A group of council staff who feared the axe and broke away to run their own education services have proved there is life after cuts.
With Birmingham City Council facing unprecedented debts, education service managers saw the writing on the wall, so, taking 250 staff with them, set up Services for Education, a charitable company which now sells a range services directly to schools.
A year after going it alone the company is already reaching 30,000 Birmingham schoolchildren a week with a range of specialist music tuition.
It is likely that any Birmingham child having extra music lessons in school, has them delivered by Services for Education.
The company also provides training for teachers and school staff in issues like drug and alcohol awareness, bullying, and relationship education.
Turnover is now a healthy £7 million a year.
Chief executive David Perkins, who spent 22 years with Birmingham Local Education Authority achieving the rank of strategic head of education services, said that going it alone proved a sound decision in the age of cuts.
He said: “My view is that we are in the safest place to be at the moment, we are more secure outside the council than inside. With the council we were a fully traded service, paid for by schools, so we knew there was a market for our services.”
As a non-statutory service, senior staff realised they would be ripe for cuts and started moves towards transferring out in 2010.
“We knew that if push came to shove we were at risk.
“We were ahead of the game, we saw it coming and left before the cuts got too bad.”
Other council services, including many in education, are currently under the spotlight as the authority looks to find a further £450 million in cuts by 2018.
Mr Perkins said that the staff remain on the same terms and conditions and, although the organisation has lost the HR and payroll support, it is now a more agile set-up, without the baggage and cost of bureaucracy that comes with local government.
The other major change in education has been the shift away from local education authority-controlled schools to academies and free schools, under which head teachers have been given more freedom to buy in services and pick from a range of providers.
Despite the changes, Mr Perkins said the majority have remained loyal.
“It’s about providing high quality services at value-for-money prices. We are competitive and we are not putting money in shareholders pockets,” he said.

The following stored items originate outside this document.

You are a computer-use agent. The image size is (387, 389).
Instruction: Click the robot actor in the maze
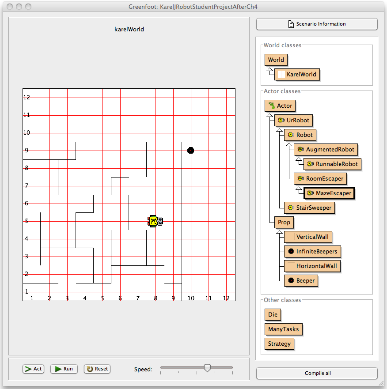(x=155, y=221)
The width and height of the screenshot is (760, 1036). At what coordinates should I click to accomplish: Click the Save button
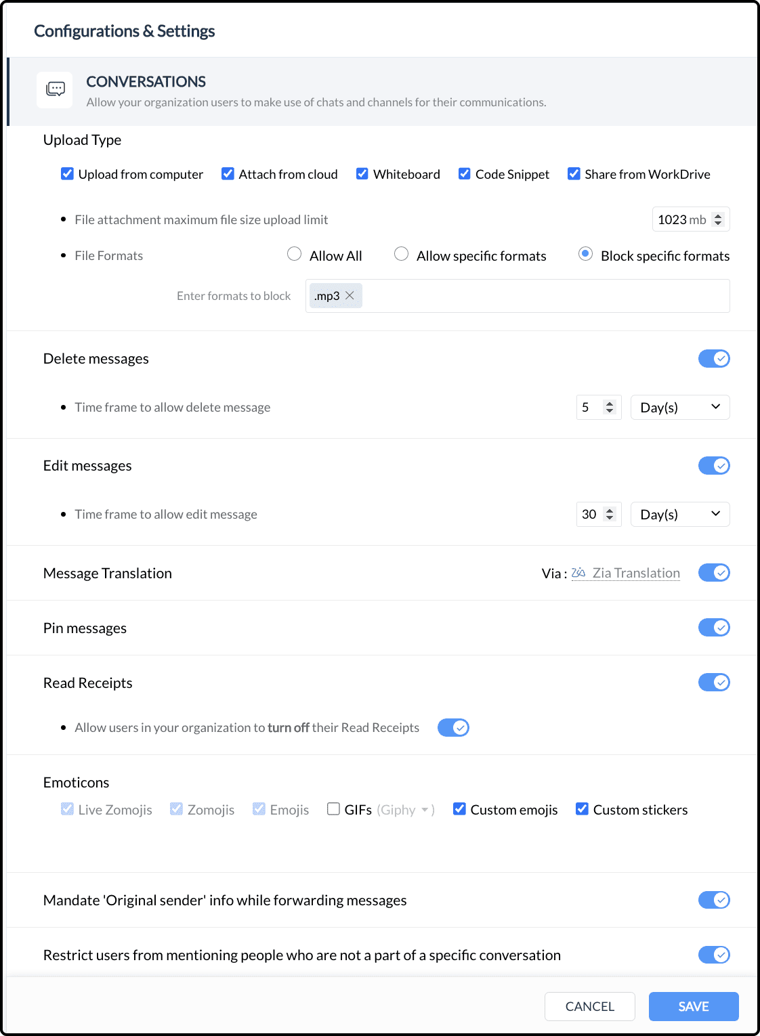coord(694,1006)
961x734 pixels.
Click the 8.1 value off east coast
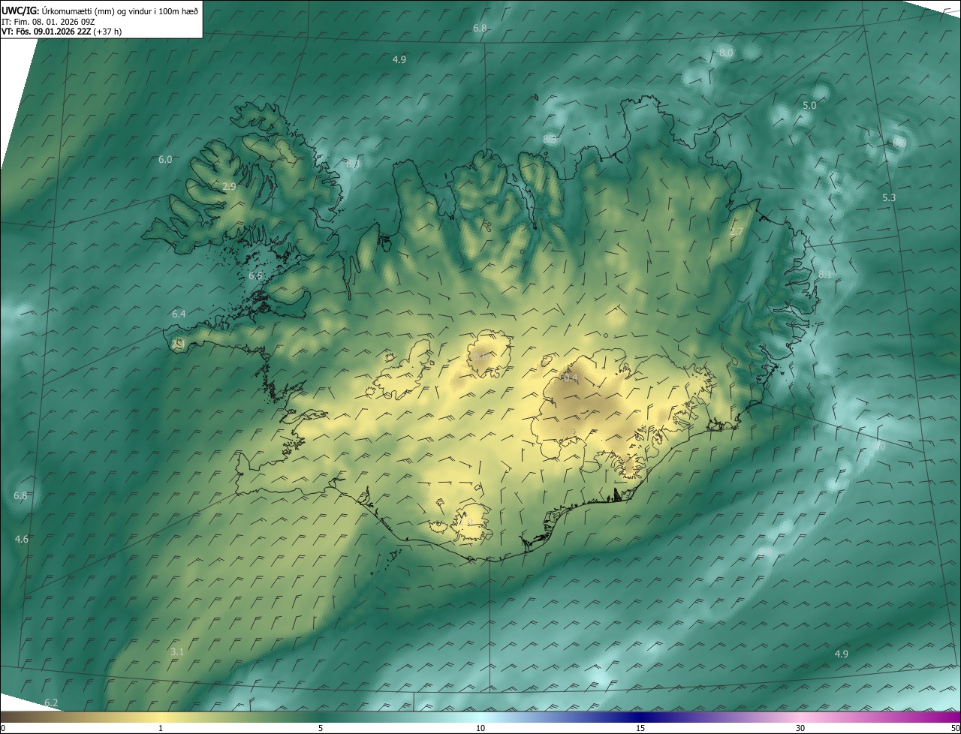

Even the downgrading of music in the National Curriculum has failed to hit business. “We have seen the stories. The schools could have cut back on music but good head teachers see the benefit in providing a well balanced curriculum and music lessons are part of that,” he said.
“It is the same with personal, social and health education. Schools and parents want their children to become well-rounded people.”
About 85 per cent of Birmingham schools now use their services.
The organisation suffered a setback last October, during its year of transition from council control to independence, when its former base, at the council-owned Portland Centre, a former school, in Edgbaston, was hit by an arson attack.
An estimated £100,000 worth of musical instruments and equipment went up in smoke. The fire forced the company to bring forward its move to new offices in Edward Street, near the NIA in the city centre. It is still awaiting a payout from the city council’s insurers.